Lydia Ko won’t defend LPGA title at CME Group Tour Championship

BELLEAIR, Fla. – Lydia Ko’s 10th season on the LPGA has come to an end. The woman who swept the postseason awards last year at the CME Group Tour Championship won’t be in the field to defend her title in Naples, Florida. The former phenom’s glorious comeback campaign flamed out in 2023.

For all the out-of-the-blue success stories on the LPGA this year, Ko’s struggles are by far the most shocking development. Winless on the LPGA this season, Ko finished 101st on the CME points list. While the top 100 keep their fulls cards for next year, Ko can use her winner’s status to get into plenty of events next year.

A 16-year-old Ko said at the start of her LPGA career that she wouldn’t play past the age of 30. Now a decade into a career that’s yielded 19 LPGA titles, including two majors, and more than 100 weeks at No. 1, Ko knows she’s deep into the back nine of her career. The two-time Olympic medalist (silver and bronze) wants to play for gold next summer in Paris. She also wants to qualify for the LPGA Hall of Fame. She’s two points shy of the 27 needed, which means two regular-season wins or one major title would get her there.

Did the pressure to reach the Hall get to her this year?

“I think so,” she said. “That would be a lie, I think, if you said no.”

The truth is Ko doesn’t know when she’ll call it quits. She could, as she said, win two tournaments and say, “peace out.” She could retire after the Olympics next year.

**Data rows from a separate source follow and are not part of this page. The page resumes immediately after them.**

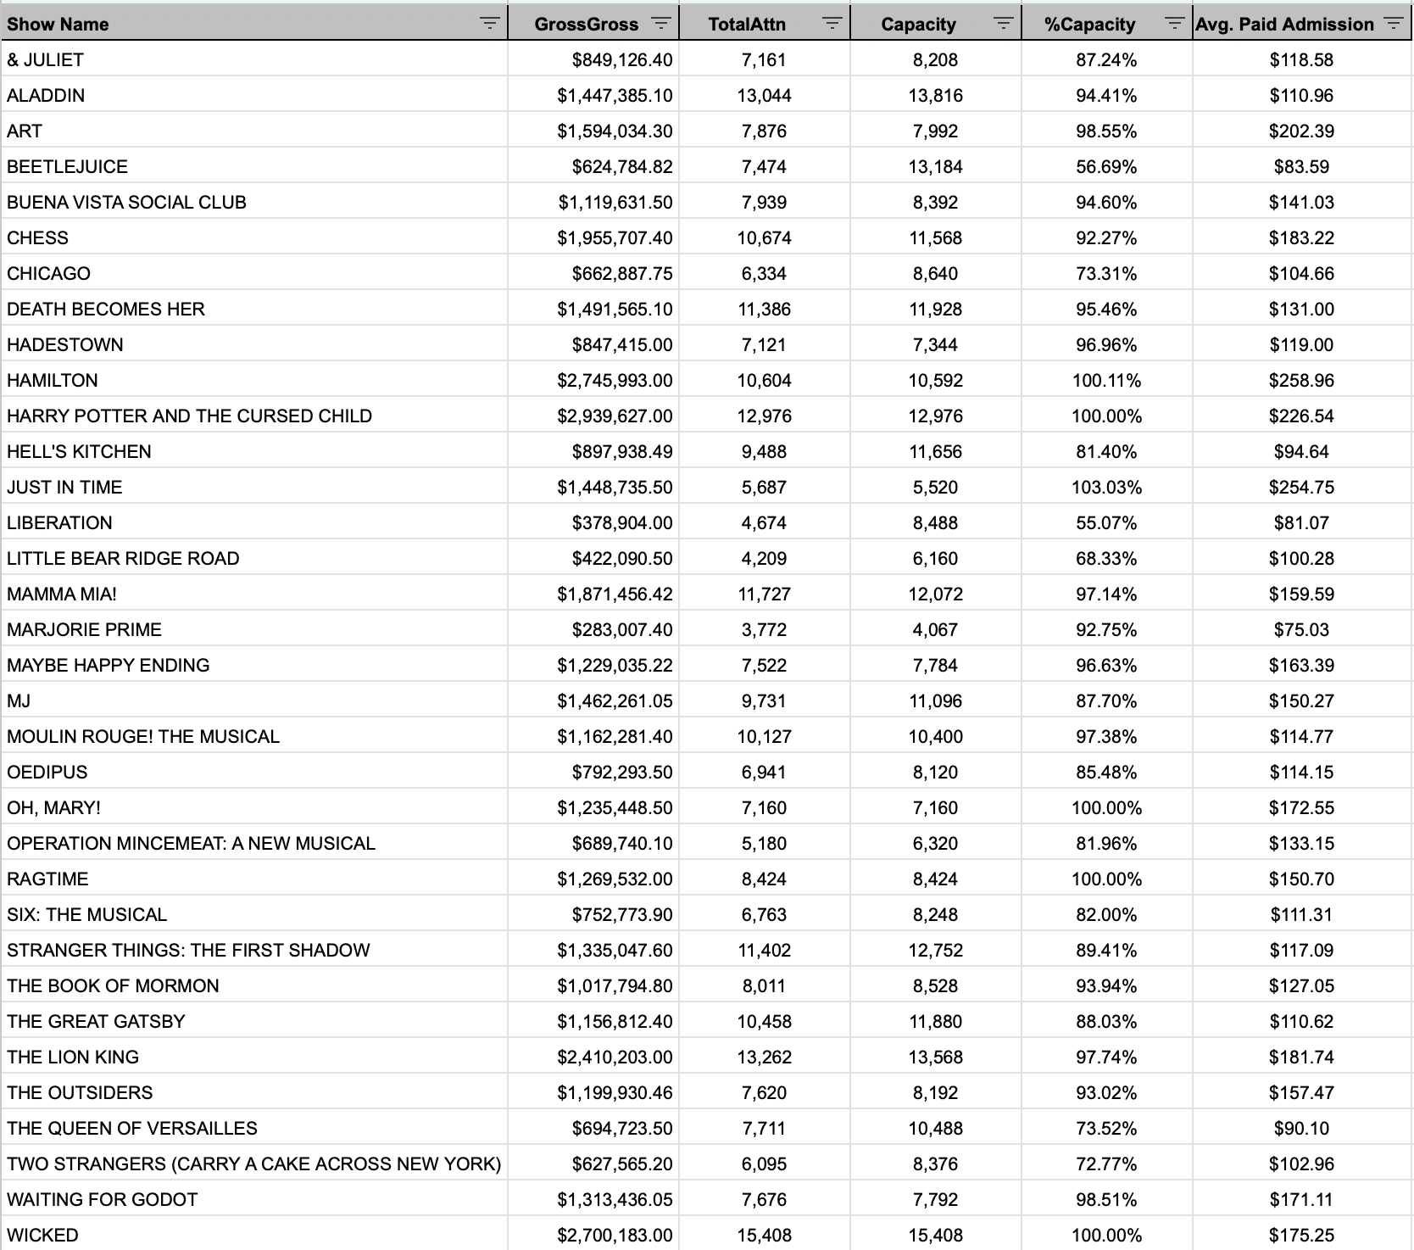Select the ALADDIN total attendance 13,044 cell
This screenshot has height=1250, width=1414.
[764, 96]
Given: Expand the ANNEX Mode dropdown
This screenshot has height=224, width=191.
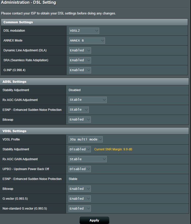Looking at the screenshot, I should pos(87,40).
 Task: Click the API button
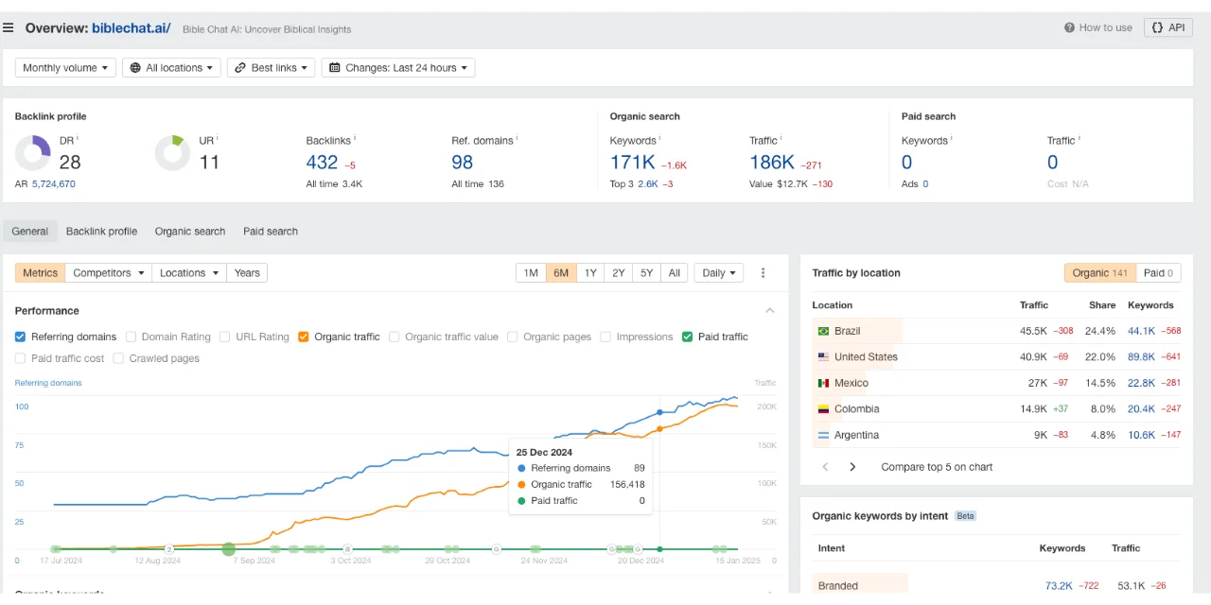(1168, 27)
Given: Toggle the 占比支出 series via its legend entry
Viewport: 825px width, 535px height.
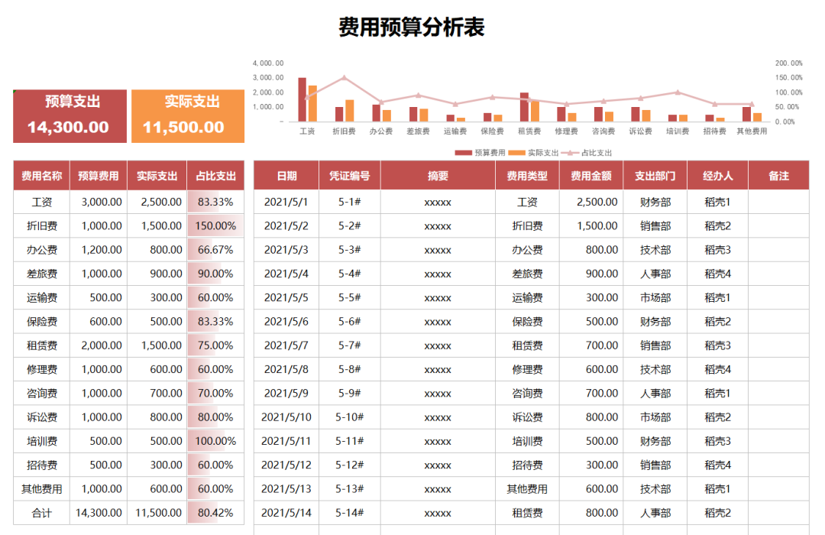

She could get inspired by more success and decide to play til she’s 30.

What she does know is that she doesn’t want to come to the end and ask herself, what’s next?

“I want to have my second chapter, whatever the career may be, like, ready before I retire from competitive golf,” she said, “so that I’m not lost.”

Ko has talked to enough retired athletes to know that without a plan, an identity crisis could unfold. She wants to be prepared enough to leave the tour with a new sense of purpose. Lorena Ochoa, she said, is a role model for how to retire right.

What Ko knows for certain is that she’d like to finish the degree in psychology that she started eight years ago in South Korea. She has a year and a half left. Now married and living in California, the idea of finishing off that degree at a place like Stanford intrigues her.

There was a time when Ko wanted to study law, not because she wanted to become a lawyer, but because she found the law fascinating.